Action item ▸
Transcribe exactly, and without pictures, only the lines from the one bearing "1000x571 pixels." through the final line of the data below.

Stored records:

__________

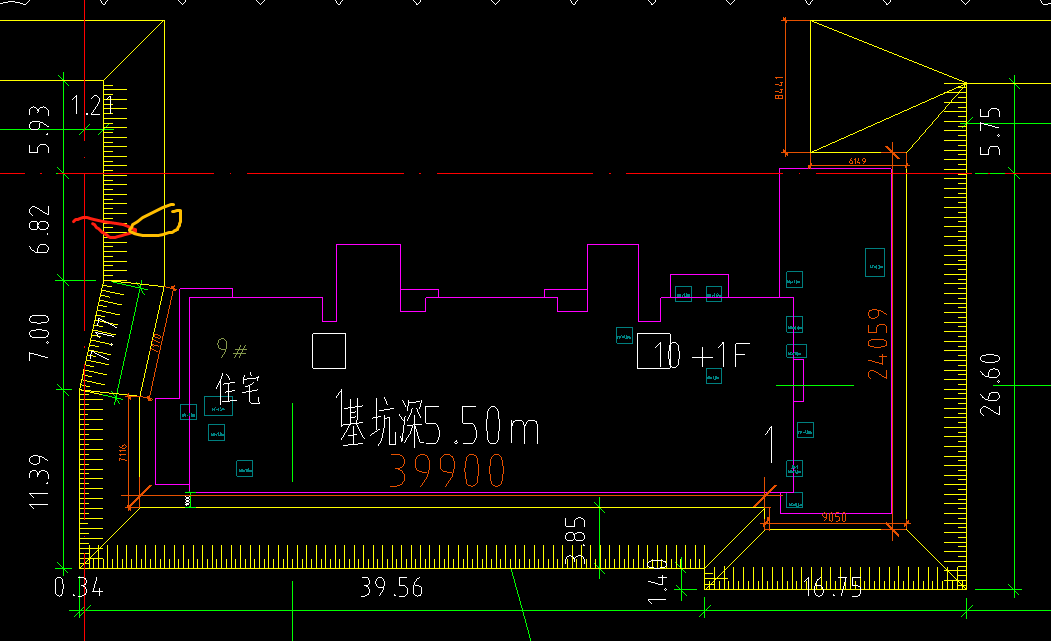The image size is (1051, 641).
Task: Click the 6.82 vertical dimension text
Action: [40, 229]
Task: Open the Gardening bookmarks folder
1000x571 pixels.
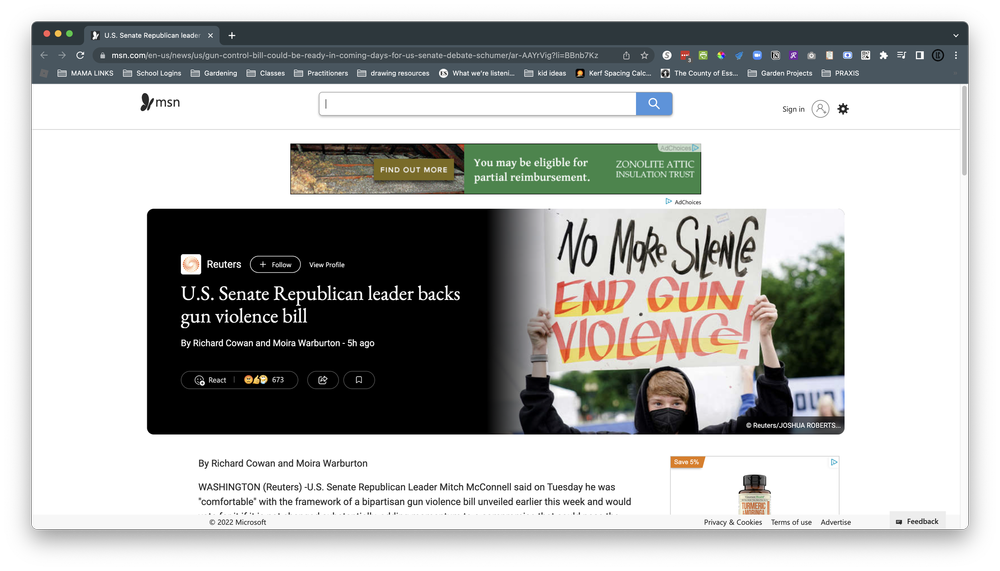Action: click(x=215, y=73)
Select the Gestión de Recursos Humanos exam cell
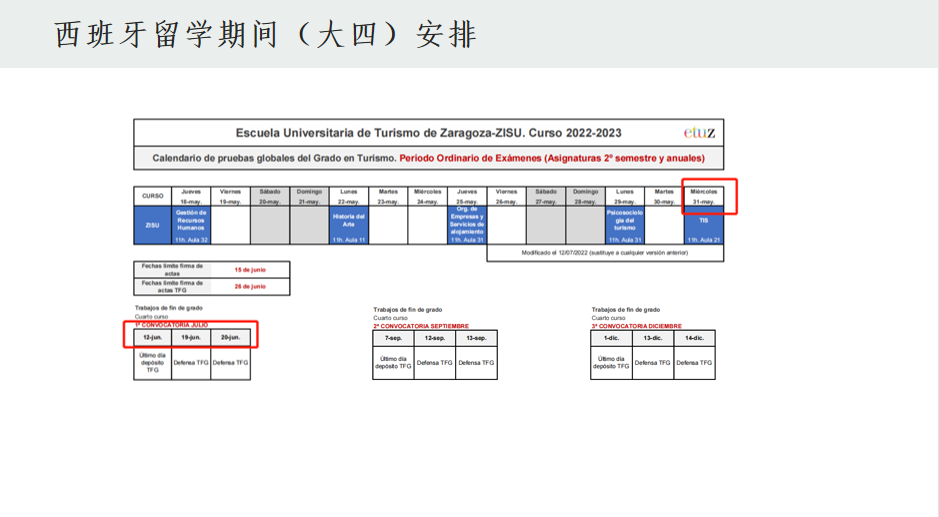The image size is (939, 517). (x=191, y=226)
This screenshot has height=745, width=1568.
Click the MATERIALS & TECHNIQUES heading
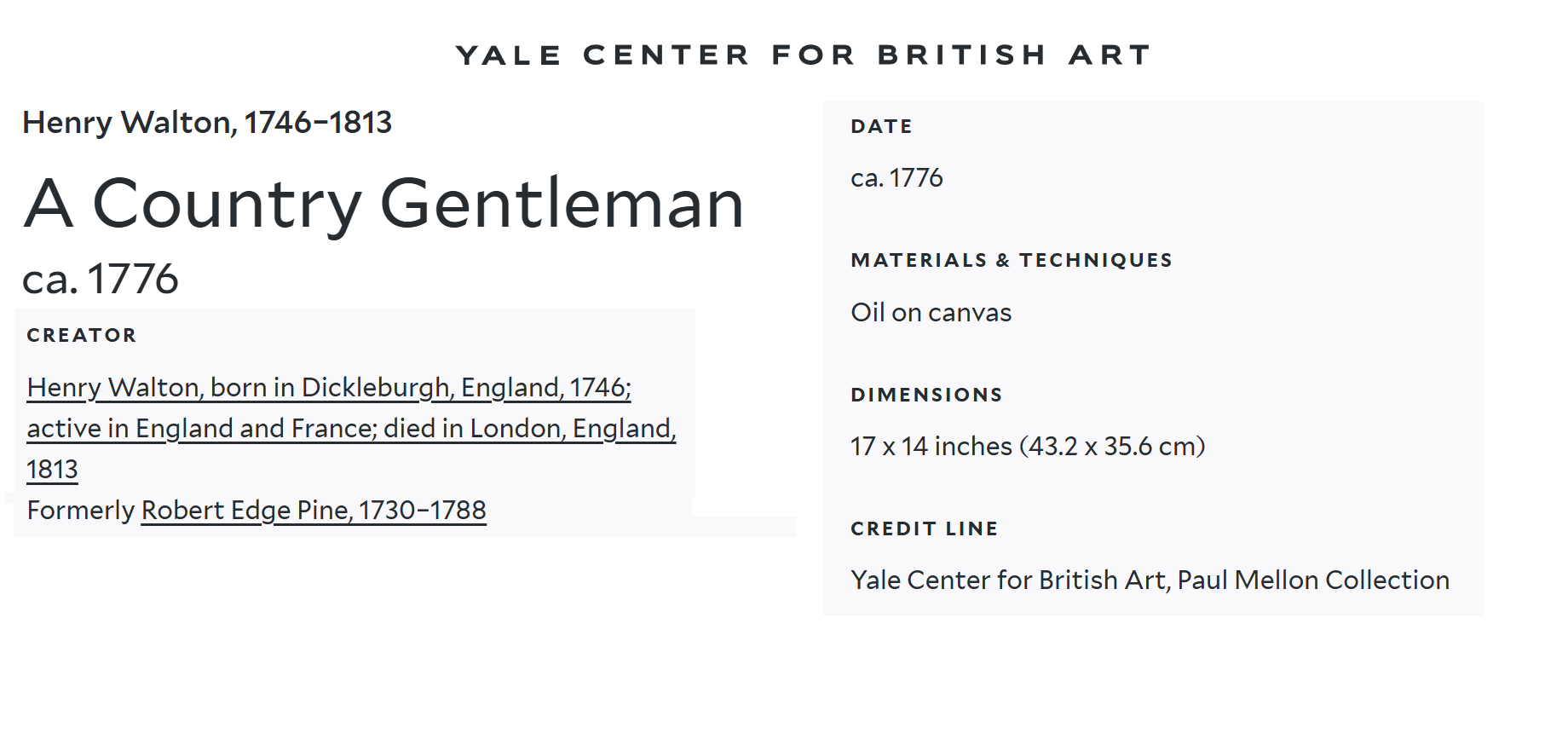(x=1012, y=261)
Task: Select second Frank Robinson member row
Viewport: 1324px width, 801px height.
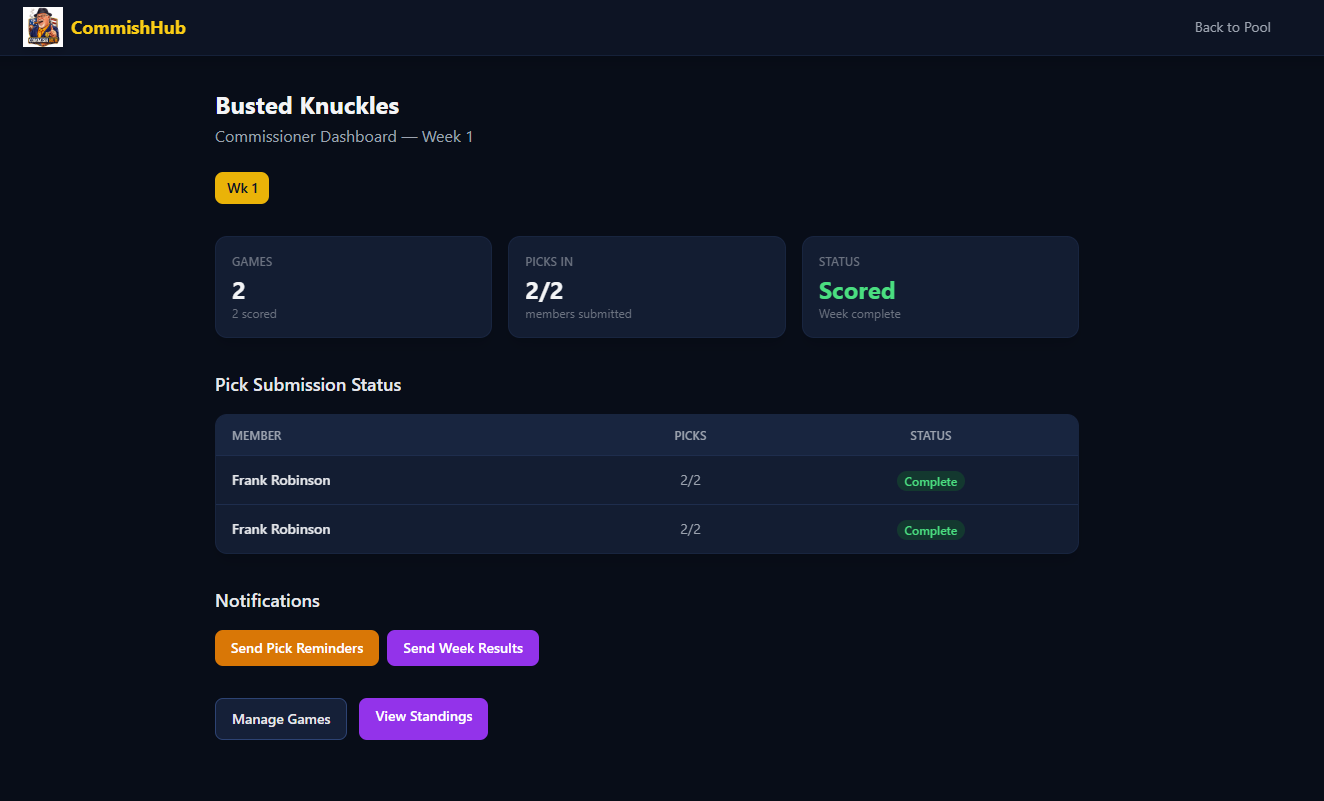Action: 281,529
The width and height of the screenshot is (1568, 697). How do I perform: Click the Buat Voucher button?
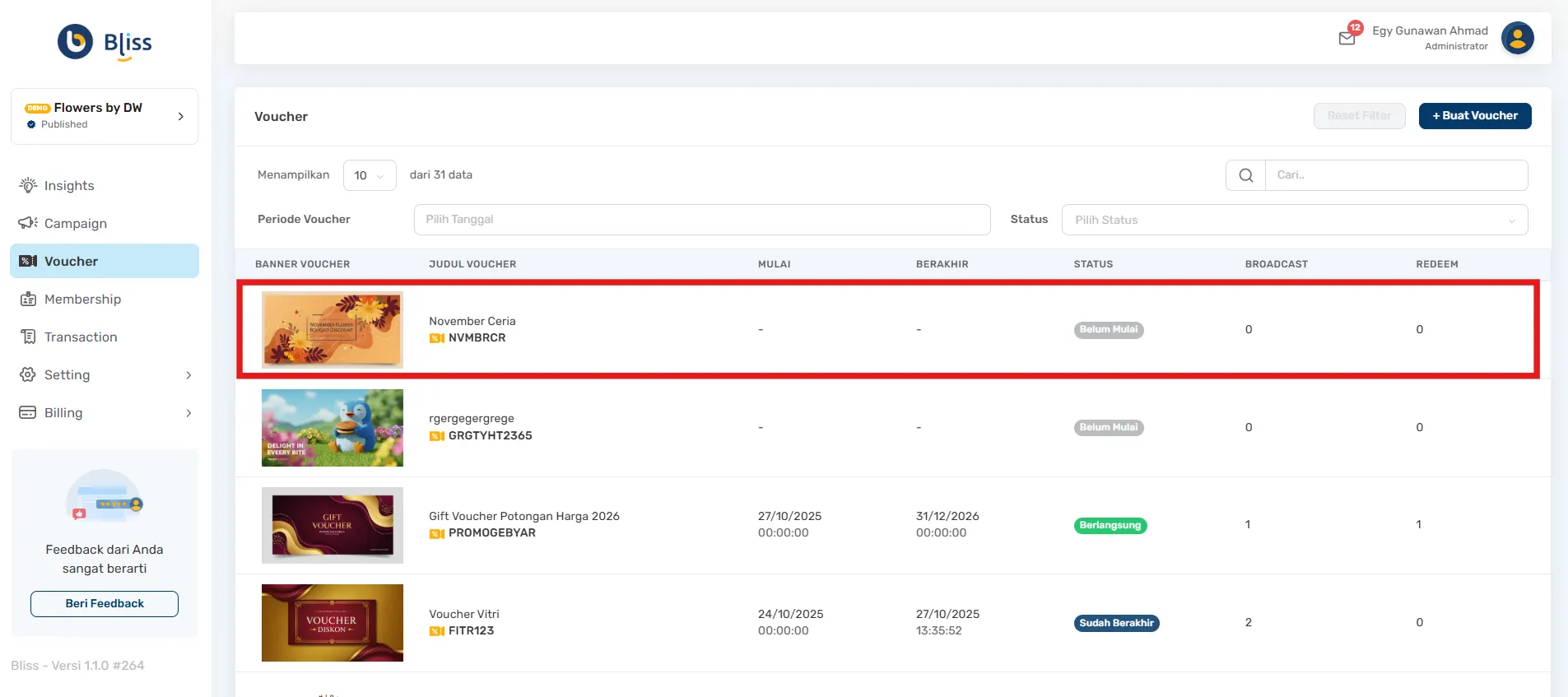[1474, 116]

__________

The answer ▸
1000x571 pixels.
Action: click(x=215, y=73)
Select the Gestión de Recursos Humanos exam cell
The image size is (939, 517). (x=191, y=226)
This screenshot has height=745, width=1568.
Click the MATERIALS & TECHNIQUES heading
(x=1012, y=261)
Task: Select second Frank Robinson member row
Viewport: 1324px width, 801px height.
Action: 281,529
The width and height of the screenshot is (1568, 697). How do I perform: Click the Buat Voucher button?
[1474, 116]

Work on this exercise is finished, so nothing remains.